Evrensel ahlak diye bir iddiada bulunmak, neredeyse evrensel damak tadı olduğunu iddia etmek kadar gülünçtür. İnsanlık tarihine şöyle kısaca bir göz atmak yeterlidir: Bir coğrafyada taşlanarak öldürülen davranış, başka bir yerde ödüllendirilir. Aynı eylem, bir toplumda tabu; ötekinde tören. Kadına dair normlar, bu trajikomik çelişkinin en çıplak örneğidir. Bir kültürde kadının sesi bile bastırılması gereken bir günahken, başka bir kültürde o sesin ahengiyle konser salonları dolar. Bu bile başlı başına, ahlakın ne kadar istikrarsız, tutarsız ve nihayetinde keyfi olduğunun kanıtıdır.
Ahlak; zamanın ruhuna, mekânın çarpıklığına, halkın oportünizmine ve insanın duygusal çöküntülerine göre eğilip bükülen, içi boşaltılmış bir itaat makinesidir. Kendi kendini ciddiye alan bir yalandır. Ne evrenseldir, ne de tutarlı; sadece daha güzel paketlenmiş korkudur. Ve belki de en iğrenci: Yüzyıllardır hakikatmiş gibi sunulan bir kurmaca.
Evet, bu sıradanlaşmış ahlakın kısa bir tanımı...
Evet, bu sıradanlaşmış ahlakın kısa bir tanımı...
Bireysel Erdem: Güç İradesinin Tezahürü Olarak Ahlak
Bireysel erdem, kitlelerin alkışladığı sahte tevazuların, çürümüş geleneklerin ve sürü psikolojisinin dayattığı konformist ahlak kalıplarının ötesinde, insanın kendi varoluşuna biçtiği içsel yasadır. O, dışsal otoritelerin yahut tanrısal tahayyüllerin lütfu değil, varoluşun ağırlığını omuzlamayı göze almış bir bireyin kendine koyduğu kanundur. Bu erdem, pasif bir iyilik değil, aktif bir iradedir; güçsüzlerin sığındığı vicdan oyunları değil, kudretli bir bilincin eylem ilkesidir.
Nietzsche’nin tabiriyle söylemek gerekirse: Bireysel erdem, köle ahlakının değil, efendi ahlakının çocuğudur. O, sürüden ayrılma cüretini gösterebilenlerin, "neden yaşıyorum?" sorusunu ucuz tesellilerle değil, çıplak gerçekle karşılayanların taşıdığı bir yükümlülüktür. Vicdan değil, yargıdır; pişmanlık değil, sorumluluktur; boyun eğmek değil, yaratmaktır.

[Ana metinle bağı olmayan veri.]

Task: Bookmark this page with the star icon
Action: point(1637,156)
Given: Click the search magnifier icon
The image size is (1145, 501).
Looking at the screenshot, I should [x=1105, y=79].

Modern toplumun erdem anlayışı, fazilet kisvesi altında saklanan bir zaaflar sistemidir. Orada birey yoktur; sadece sistemin çarkları arasında silikleşmiş, vasatın konforunda erimiş bir yığın vardır. Oysa bireysel erdem, vasatlığı reddetmekle başlar. O, kendine kendi olanı seçmek, dayatılmış kimlikleri, rol kalıplarını, ideolojik mayın tarlalarını yıkmaktır. Erdem, kendi yasasını kendi içinde doğurabilenin mahrem mesaisidir.
Bireysel erdem, kanaatkârlık değil, doyumsuzluktur; çünkü hakikat, hiçbir zaman yerinde sayanları değil, yürüyenleri sever. O, yüceltici bir yalnızlıkta serpilir. Kalabalığın övgüsüne değil, kendi iç yargısının sessiz infazına kulak kesilir. Ne alkış bekler, ne af diler. Çünkü o bilir ki gerçek erdem, ancak güçle mümkündür. Zayıf olanın erdemi, korkunun estetize edilmiş hâlidir.

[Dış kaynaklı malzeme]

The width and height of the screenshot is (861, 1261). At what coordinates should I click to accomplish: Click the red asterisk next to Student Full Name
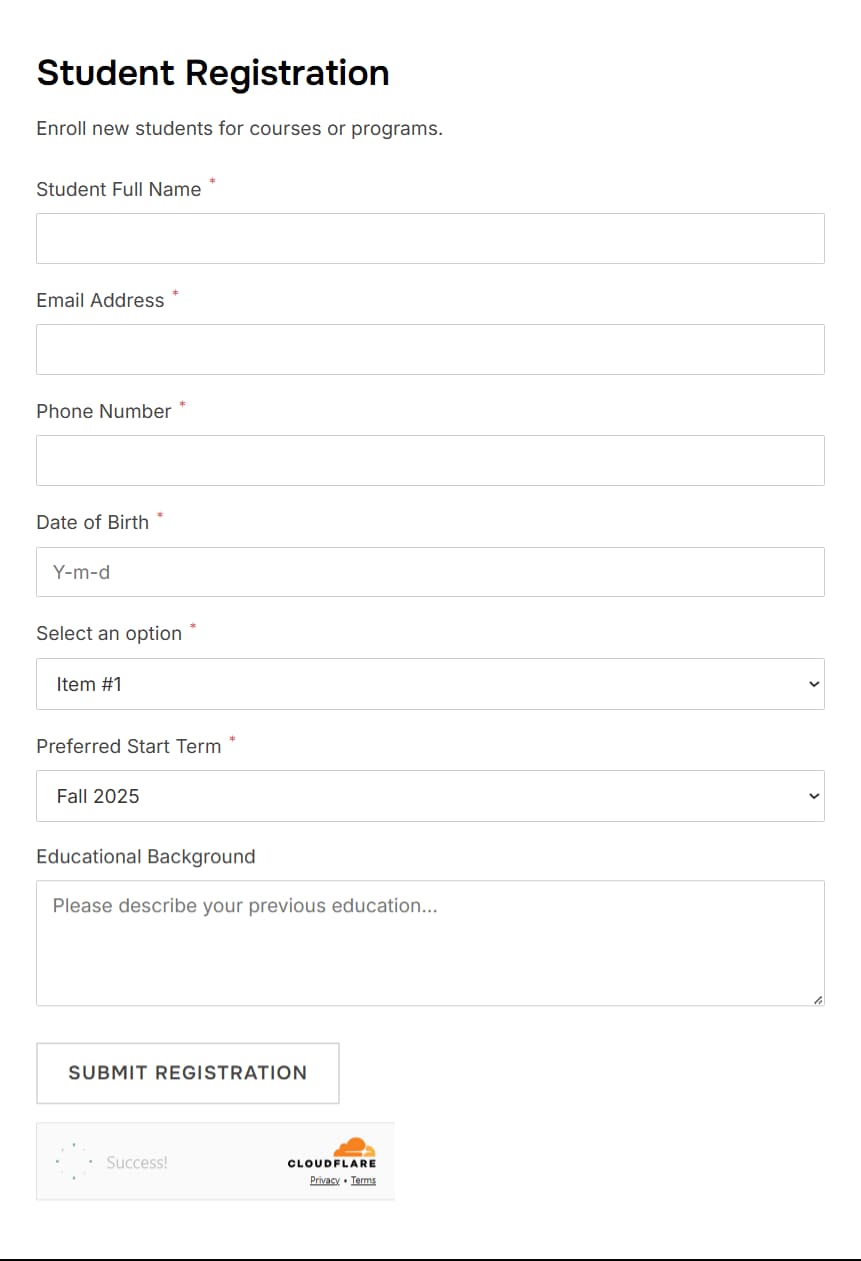[212, 182]
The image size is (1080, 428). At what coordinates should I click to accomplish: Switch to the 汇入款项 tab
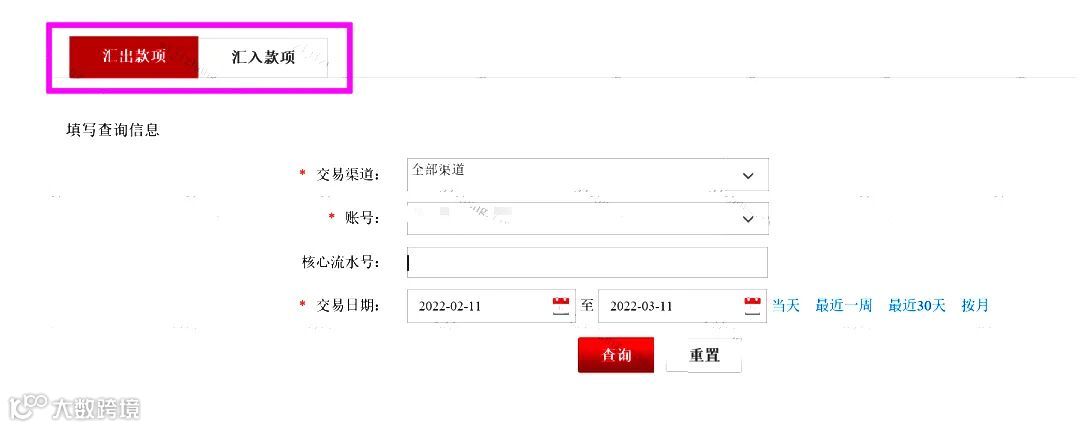pyautogui.click(x=263, y=57)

Bireysel erdem, bir tür kendine sadakat sanatıdır; fakat bu sadakat, durağanlığa değil, dönüşüme yöneliktir. Her an yıkılan, her an yeniden kurulan bir iç mimaridir bu. İnsanı “olmuş” değil, “olmakta olan” bir varlık olarak kavrayan Dionysosçu bir tavırdır. Sarsıcıdır, yıkıcıdır; ama inşa ederken de merhamet değil, keskinlik taşır.
Bu erdemin özü, maskesizliktir. İnsan ya çıplaktır ya da hiçtir. Erdem, kendini kandırmama kudretidir. İnsanın, kendi iç çirkinliğini, ikiyüzlülüğünü, zaaflarını soğukkanlılıkla göğüslemesi, onlarla romantikleşmeden hesaplaşmasıdır. Erdemli insan, kendine bile acımayan insandır.
Sonuç olarak, bireysel erdem, sürüden kopma cesaretidir. Güçsüzlerin icat ettiği erdemlerden değil, kendi değerini yaratma kudretinden doğar. Yumuşak kalplerin değil, sert bilinçlerin alanıdır. Bireysel erdem, insanın kendisine karşı yürüttüğü acımasız bir savaştır. Ve yalnız kazananlar konuşma hakkına sahiptir.